Consigne: Relevez tous les titres de films et de séries qui figurent dans le document sur l'agence de publicité piégée dans une boucle temporelle.

Texte du document:
Un groupe de collègues d'une agence de publicité découvre qu'ils sont tous piégés dans une boucle temporelle d'une semaine. Alors que leurs souvenirs se réinitialisent chaque semaine, ils doivent trouver un moyen de se rappeler le phénomène et de trouver un moyen de sortir de la boucle.
TELERAMA
Une satire très convenue, ni vraiment drôle ni vertigineuse.
Une petite agence de publicité, où toute l’équipe et le patron travaillent dans le même open space. Un jour, deux employés sont convaincus, à raison, que l’ensemble du bureau est enfermé dans une boucle temporelle : chaque lundi, tout se répète exactement de la même manière que la semaine précédente… On aura reconnu le principe fondateur d’Un jour sans fin (Harold Ramis), film cité, d’ailleurs, dans un dialogue, mais aussi certaines situations de la série The Office. Las, Comme un lundi est très en deçà de ses modèles. Hors de quelques éléments éclairant la culture de l’entreprise nippone, cette satire convenue de l’aliénation au travail, qui vante une forme d’épanouissement individuel pour mieux servir le collectif, s’avère pauvre en gags et monotone. Comme si le film était piégé par son dispositif même.

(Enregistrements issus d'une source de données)
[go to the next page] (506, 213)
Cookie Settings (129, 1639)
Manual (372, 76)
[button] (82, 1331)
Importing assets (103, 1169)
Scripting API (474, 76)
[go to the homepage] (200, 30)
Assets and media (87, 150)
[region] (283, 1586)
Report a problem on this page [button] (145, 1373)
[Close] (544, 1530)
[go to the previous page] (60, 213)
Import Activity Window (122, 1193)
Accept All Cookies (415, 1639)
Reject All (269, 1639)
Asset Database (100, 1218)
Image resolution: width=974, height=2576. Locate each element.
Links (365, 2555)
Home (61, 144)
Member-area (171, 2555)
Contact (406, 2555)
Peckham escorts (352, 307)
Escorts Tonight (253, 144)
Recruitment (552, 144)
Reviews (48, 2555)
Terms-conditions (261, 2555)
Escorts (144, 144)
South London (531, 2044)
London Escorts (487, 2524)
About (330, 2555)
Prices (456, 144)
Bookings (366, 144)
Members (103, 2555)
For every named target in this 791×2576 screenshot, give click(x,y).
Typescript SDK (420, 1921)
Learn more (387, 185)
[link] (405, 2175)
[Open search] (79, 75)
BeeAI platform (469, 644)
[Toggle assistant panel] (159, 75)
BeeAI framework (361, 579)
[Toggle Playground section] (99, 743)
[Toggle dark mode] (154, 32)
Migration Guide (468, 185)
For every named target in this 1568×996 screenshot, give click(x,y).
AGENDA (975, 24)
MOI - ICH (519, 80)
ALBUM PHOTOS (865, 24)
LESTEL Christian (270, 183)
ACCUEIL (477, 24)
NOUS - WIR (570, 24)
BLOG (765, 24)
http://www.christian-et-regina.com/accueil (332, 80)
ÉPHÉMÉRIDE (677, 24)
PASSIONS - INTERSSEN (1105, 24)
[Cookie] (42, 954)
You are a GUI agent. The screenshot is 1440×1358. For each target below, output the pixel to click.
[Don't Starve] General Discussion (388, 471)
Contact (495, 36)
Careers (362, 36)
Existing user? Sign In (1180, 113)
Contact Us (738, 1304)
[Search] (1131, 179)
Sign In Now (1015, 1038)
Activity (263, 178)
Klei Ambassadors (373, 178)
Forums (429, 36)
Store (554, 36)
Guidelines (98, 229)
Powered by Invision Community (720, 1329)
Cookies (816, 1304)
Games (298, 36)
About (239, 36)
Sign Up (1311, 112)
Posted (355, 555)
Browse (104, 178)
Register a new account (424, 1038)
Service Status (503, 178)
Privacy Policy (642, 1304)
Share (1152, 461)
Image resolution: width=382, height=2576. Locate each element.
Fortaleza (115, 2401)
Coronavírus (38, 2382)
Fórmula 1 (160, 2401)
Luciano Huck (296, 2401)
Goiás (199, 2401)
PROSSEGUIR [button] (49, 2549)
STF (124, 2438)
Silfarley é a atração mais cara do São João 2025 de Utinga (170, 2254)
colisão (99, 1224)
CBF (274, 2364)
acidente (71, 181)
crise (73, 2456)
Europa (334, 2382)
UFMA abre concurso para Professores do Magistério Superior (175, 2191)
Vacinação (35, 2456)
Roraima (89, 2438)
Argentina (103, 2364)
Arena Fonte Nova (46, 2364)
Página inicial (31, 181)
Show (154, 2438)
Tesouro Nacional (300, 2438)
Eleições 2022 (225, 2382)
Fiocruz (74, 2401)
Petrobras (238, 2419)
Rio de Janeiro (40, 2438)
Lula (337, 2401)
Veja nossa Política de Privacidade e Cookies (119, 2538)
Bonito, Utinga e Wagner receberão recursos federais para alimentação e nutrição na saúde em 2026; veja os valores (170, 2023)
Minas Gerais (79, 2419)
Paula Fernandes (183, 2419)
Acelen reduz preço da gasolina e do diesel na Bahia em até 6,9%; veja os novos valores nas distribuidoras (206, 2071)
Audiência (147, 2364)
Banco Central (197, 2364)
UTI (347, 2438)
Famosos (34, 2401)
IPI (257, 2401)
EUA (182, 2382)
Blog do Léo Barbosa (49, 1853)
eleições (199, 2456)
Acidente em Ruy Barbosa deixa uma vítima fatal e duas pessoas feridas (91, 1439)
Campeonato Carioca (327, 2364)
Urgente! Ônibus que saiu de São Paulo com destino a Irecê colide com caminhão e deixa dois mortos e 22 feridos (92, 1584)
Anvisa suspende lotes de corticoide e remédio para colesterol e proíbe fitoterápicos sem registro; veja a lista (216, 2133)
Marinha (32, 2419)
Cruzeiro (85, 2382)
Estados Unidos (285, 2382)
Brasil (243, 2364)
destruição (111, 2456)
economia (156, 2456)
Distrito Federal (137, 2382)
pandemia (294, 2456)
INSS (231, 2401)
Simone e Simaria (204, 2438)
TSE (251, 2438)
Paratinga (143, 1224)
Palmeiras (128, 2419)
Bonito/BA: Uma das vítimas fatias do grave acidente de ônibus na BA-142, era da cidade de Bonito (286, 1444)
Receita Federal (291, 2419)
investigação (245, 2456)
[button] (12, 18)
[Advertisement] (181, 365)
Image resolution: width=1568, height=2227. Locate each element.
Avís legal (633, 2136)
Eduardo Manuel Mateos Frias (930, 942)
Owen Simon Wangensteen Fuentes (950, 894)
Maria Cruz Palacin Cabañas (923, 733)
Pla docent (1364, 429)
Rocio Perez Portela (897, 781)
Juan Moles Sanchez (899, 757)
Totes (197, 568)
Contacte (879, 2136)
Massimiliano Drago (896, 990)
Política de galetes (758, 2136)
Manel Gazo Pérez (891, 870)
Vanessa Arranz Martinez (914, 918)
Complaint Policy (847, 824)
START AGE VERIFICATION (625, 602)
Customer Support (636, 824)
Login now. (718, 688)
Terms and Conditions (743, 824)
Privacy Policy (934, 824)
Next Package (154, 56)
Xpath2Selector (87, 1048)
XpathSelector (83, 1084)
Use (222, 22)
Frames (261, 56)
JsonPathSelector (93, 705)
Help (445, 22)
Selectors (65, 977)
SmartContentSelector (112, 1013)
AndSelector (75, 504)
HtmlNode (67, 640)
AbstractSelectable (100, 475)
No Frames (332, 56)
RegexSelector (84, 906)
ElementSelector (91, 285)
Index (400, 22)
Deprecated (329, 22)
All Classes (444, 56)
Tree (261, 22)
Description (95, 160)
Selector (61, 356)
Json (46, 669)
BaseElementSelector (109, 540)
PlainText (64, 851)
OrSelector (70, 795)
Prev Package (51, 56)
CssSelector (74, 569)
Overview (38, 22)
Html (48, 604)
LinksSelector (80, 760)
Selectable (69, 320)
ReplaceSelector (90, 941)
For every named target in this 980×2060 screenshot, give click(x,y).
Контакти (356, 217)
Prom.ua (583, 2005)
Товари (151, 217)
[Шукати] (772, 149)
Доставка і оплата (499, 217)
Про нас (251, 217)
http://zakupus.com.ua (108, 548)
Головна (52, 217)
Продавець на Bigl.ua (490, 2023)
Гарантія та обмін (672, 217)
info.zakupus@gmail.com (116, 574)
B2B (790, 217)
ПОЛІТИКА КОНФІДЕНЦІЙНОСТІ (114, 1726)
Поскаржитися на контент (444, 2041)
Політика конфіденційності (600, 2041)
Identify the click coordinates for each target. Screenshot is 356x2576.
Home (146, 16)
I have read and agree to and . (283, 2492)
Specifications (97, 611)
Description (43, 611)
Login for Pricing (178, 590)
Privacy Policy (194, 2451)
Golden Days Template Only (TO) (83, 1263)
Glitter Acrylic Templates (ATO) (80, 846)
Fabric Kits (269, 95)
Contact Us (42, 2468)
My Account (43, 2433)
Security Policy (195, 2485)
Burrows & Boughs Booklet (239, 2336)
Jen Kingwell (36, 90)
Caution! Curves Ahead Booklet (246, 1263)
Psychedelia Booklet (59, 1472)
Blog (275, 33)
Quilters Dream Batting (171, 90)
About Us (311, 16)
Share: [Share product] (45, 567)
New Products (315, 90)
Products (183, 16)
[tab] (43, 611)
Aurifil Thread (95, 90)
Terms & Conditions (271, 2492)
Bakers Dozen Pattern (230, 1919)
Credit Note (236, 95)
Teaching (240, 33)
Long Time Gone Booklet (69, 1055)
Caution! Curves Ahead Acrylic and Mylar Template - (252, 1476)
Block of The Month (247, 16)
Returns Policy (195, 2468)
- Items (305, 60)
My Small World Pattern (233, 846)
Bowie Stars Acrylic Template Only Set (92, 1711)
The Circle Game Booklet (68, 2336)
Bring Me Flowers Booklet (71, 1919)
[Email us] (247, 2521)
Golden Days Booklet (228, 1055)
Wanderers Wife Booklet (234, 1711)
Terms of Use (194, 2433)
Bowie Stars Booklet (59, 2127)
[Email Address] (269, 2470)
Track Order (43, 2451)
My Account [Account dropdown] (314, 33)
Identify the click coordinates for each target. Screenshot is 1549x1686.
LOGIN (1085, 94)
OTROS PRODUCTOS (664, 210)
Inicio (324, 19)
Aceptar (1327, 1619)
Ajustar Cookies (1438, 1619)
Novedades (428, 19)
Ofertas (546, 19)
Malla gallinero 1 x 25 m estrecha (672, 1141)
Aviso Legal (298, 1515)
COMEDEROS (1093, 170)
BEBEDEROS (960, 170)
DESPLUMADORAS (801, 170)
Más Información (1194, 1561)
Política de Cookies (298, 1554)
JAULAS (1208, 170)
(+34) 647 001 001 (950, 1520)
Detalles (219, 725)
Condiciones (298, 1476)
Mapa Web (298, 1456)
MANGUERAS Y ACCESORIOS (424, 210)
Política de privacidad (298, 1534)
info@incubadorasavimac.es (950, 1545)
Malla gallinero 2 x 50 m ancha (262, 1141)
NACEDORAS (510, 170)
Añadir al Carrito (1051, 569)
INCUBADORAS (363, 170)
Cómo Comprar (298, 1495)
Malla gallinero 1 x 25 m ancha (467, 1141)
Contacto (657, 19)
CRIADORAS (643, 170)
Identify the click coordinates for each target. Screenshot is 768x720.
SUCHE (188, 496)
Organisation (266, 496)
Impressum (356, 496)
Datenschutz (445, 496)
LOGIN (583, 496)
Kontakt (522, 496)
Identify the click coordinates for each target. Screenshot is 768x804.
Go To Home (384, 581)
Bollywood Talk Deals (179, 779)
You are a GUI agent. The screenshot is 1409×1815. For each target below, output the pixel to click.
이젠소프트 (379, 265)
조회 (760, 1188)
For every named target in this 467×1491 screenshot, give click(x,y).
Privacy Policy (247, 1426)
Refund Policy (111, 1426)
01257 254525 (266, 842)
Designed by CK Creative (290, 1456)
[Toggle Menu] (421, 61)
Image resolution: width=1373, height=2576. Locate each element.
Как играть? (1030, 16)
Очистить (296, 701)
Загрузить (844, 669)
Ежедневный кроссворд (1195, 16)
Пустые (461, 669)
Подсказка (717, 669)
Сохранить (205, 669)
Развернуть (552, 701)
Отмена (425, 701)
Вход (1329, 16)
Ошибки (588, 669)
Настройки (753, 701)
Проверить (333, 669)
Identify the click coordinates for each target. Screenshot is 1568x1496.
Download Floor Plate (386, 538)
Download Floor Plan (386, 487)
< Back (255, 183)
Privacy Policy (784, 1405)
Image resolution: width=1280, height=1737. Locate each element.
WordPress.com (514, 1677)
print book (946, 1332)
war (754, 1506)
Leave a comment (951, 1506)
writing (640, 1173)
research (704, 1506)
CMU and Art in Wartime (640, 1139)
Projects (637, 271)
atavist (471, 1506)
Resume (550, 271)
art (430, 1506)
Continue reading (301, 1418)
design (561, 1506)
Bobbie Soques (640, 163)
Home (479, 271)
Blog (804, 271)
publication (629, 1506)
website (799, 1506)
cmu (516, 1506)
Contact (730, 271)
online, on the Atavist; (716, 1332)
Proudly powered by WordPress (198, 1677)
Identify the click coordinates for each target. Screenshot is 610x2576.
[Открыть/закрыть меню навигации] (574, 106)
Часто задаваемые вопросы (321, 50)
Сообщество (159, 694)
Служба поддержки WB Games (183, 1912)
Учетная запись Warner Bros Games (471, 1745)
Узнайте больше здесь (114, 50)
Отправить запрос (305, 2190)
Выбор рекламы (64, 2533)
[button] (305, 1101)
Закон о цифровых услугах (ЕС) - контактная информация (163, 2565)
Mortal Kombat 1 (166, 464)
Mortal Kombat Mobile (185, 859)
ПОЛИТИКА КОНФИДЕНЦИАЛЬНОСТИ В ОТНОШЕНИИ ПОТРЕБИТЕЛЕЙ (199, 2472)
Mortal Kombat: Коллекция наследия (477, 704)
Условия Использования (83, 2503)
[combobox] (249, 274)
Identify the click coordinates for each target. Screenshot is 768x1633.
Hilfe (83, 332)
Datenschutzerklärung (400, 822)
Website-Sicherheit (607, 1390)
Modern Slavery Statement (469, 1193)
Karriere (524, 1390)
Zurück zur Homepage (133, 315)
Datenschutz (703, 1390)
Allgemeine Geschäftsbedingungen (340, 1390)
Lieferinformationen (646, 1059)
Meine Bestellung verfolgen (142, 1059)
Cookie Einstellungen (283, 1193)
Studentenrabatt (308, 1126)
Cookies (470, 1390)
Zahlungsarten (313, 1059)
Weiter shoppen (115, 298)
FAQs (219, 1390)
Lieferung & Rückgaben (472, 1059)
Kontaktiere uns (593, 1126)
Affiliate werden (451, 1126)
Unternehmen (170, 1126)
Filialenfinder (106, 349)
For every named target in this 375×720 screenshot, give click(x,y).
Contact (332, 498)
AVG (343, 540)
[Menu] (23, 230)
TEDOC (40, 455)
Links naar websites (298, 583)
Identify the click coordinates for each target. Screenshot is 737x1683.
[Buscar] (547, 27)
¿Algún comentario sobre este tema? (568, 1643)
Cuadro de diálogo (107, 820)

Réponse:
- Un jour sans fin
- The Office
- Comme un lundi